SERGEI RACHMANINOFF

1873-1943

Yes, this celebrated composer and famous pianist, he was an impeccable conductor as well, rated equal to the great Koussevitzky in pre-Revolutionary Russia. But there’s scant sonic evidence of his work in this trade which he virtually abandoned in the second half of his career. The Boston Symphony offered him its musical directorship in 1918 — very interesting to speculate how that would have played out if Rachmaninoff hadn’t turned down the job, pleading he was out of practice in this sphere. But surely he can’t have forgotten he’d been observed conducting music of Bach, Beethoven, Berlioz, Bizet, Borodin, Brahms, Debussy, Dvorak, Franck, Gluck, Grieg, Liszt, Mendelssohn, Mozart, Ravel, Rimsky, Schubert, Richard Strauss, Tchaikovsky, Vivaldi, Wagner and Weber, not to mention Dargomizhsky and Moszkowski as well as Rachmaninoff of course.

At all events Rachmaninoff’s 1939 recording of his Third Symphony with the Philadelphia, his chosen orchestra, is an elegant and attractive piece of work, as dapper and close-cropped as his rather stern appearance. The performance reveals his romantic colors in his searching delivery of the opening movement’s first theme, peering eloquently into the unknown as if with a soulful myopia, and in the moonstruck delicacy of his slow-and-quiet account of the succeeding lyric theme, one of his Hollywood-ready inspirations even if he didn’t think of them that way! But it’s a romanticism clothed absolutely in a classic refinement: the performance is always tight, courtly, a succession of perfectly packaged and yes, organic units. It’s rather as if the conductor were a surgeon presiding over a near-bloodless procedure requiring the utmost in finesse.

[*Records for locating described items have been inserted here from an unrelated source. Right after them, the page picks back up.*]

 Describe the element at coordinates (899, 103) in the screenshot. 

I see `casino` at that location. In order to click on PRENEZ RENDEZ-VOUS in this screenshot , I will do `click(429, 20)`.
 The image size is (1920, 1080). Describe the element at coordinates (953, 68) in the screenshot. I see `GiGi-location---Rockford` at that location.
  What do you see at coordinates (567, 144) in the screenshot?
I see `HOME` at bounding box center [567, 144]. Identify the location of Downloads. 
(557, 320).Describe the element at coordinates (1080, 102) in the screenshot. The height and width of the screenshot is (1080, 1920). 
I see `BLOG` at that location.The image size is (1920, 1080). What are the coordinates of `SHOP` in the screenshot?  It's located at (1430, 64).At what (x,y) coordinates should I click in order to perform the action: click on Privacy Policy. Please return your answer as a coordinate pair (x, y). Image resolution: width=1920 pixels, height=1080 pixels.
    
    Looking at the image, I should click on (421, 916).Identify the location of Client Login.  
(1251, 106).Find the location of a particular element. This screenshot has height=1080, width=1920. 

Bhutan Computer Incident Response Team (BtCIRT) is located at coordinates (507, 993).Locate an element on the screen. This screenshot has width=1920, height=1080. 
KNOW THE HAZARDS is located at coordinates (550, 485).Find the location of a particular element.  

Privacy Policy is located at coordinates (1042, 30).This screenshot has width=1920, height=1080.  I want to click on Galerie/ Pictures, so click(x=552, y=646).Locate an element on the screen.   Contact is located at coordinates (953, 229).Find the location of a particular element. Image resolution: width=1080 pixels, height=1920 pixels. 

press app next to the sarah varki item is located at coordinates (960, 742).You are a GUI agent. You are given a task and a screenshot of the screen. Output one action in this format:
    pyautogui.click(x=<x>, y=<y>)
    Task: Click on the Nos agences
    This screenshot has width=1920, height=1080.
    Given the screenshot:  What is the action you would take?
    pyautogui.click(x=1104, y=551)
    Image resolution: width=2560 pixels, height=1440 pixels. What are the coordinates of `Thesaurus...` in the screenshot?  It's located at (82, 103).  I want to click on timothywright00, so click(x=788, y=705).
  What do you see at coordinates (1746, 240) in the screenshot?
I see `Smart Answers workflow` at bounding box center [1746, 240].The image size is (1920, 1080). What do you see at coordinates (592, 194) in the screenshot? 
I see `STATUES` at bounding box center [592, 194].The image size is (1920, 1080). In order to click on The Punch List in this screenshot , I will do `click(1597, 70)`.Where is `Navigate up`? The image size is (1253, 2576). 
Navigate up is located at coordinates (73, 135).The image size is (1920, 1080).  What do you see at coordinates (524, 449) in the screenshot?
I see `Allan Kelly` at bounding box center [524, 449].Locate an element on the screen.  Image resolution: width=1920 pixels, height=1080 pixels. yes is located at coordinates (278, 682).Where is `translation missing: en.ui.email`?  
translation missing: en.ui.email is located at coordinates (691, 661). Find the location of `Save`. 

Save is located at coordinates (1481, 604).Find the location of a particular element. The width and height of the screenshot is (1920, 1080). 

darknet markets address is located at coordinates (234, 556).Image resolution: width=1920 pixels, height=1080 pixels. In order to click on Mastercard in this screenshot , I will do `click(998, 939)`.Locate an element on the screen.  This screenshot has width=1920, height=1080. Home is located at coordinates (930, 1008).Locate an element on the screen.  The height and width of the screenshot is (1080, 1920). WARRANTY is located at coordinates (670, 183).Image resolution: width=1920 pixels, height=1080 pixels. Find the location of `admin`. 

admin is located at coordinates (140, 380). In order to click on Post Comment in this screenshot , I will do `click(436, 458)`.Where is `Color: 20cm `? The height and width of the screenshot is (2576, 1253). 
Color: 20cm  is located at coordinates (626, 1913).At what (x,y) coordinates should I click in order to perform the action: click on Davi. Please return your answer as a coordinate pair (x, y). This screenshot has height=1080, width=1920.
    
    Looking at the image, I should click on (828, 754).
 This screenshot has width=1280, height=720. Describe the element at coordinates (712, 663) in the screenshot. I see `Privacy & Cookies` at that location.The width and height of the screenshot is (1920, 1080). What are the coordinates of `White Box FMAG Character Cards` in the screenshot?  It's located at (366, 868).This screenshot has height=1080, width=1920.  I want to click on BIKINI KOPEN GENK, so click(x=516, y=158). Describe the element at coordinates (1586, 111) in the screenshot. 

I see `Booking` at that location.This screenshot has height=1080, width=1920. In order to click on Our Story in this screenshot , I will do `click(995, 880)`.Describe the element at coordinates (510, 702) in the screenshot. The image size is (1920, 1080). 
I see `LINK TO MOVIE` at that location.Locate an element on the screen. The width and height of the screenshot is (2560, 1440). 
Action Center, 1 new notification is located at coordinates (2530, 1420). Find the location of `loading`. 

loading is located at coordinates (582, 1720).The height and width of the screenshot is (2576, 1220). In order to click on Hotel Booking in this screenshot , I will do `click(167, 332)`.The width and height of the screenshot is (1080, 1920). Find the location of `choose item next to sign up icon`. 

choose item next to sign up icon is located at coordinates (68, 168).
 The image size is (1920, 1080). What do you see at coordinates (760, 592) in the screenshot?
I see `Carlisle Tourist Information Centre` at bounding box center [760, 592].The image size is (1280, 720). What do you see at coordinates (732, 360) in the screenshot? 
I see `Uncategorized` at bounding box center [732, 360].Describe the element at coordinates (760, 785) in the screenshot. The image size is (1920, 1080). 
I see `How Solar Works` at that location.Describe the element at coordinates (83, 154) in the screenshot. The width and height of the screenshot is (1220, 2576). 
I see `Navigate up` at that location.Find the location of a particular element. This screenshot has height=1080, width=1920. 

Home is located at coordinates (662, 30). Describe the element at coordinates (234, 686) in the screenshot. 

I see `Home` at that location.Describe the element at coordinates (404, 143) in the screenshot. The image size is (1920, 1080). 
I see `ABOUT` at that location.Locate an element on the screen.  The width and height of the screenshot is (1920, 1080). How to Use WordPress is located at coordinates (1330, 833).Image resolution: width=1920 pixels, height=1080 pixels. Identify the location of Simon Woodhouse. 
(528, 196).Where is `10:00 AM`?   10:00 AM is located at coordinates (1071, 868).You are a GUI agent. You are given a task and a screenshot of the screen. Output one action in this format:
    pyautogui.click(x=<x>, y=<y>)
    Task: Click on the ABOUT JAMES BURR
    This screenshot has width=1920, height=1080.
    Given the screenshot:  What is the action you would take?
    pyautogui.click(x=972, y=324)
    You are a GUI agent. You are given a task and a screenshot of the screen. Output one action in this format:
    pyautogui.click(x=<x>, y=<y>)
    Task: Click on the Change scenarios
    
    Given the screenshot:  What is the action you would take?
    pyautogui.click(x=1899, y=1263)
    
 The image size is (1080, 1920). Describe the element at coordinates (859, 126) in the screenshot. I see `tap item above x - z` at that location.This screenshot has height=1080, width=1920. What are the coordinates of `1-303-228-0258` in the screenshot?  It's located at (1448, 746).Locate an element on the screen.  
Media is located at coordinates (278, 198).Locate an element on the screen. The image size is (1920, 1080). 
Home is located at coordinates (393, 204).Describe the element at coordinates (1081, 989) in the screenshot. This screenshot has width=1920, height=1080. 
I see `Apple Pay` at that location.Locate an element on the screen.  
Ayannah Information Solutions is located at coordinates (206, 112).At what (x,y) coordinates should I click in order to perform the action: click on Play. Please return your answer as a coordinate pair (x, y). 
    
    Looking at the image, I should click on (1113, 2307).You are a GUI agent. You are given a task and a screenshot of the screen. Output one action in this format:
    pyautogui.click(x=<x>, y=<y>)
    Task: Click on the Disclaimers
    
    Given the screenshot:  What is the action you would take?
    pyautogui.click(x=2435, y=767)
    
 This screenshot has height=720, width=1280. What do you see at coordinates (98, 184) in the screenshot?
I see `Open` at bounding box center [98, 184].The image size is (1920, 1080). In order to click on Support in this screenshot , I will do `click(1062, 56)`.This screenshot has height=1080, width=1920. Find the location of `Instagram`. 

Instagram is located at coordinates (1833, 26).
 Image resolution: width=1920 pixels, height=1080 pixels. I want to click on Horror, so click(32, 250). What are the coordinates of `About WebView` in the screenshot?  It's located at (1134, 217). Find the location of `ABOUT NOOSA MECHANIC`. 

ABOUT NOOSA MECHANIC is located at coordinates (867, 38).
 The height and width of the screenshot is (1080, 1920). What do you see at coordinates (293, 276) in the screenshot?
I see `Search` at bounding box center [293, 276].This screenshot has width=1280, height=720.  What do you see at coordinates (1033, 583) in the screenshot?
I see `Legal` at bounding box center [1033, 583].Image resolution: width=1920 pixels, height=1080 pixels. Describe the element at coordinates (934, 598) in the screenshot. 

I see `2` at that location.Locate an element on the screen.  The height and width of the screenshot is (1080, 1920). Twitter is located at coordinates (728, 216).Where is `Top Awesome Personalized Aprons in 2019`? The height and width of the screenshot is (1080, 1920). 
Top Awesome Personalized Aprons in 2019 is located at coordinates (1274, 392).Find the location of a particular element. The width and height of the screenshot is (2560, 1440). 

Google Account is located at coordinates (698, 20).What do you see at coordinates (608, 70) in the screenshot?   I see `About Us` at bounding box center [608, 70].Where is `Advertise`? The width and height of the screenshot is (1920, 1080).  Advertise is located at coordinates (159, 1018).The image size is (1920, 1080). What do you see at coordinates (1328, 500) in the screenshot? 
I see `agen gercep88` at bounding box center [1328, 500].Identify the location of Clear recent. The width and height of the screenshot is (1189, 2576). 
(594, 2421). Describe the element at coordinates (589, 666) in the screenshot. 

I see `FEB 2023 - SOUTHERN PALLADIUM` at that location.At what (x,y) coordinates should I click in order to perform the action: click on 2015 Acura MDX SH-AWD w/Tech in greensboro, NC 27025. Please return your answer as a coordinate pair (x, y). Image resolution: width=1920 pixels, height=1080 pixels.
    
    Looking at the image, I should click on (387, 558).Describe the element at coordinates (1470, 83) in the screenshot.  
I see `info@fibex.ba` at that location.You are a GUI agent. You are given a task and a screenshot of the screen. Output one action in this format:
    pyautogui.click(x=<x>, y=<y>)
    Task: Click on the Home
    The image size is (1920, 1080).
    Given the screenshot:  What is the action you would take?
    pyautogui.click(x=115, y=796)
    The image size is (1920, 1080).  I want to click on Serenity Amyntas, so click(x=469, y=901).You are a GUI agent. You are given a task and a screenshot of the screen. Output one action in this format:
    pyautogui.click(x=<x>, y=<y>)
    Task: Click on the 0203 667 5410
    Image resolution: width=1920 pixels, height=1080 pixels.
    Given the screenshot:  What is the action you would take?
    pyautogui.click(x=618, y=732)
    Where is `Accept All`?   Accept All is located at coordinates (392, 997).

This Philadelphia performance lacks the nervous excitement of a broadcast by Rachmaninoff’s countryman Koussevitzky up in Boston, but its lyric charms are most persuasive, it’s as fine a piece of musical porcelain as you’ll find anywhere. The collector who has a rumbling Porsche and a sleek Bentley in his or her two-car garage would be the proud possessor of both versions . . . And I can’t stop thinking about those might-have-beens, Rachmaninoff recording Beethoven and Brahms symphonies with the Boston Symphony. Writing this, I clutch at a veiled but unperishing childhood memory, the elderly Rachmaninoff coming on stage at San Francisco’s Opera House in 1941, a stooping figure moving toward the Steinway, friendly enough – he did have a good sense of humor — but gaunt as a film noir undertaker.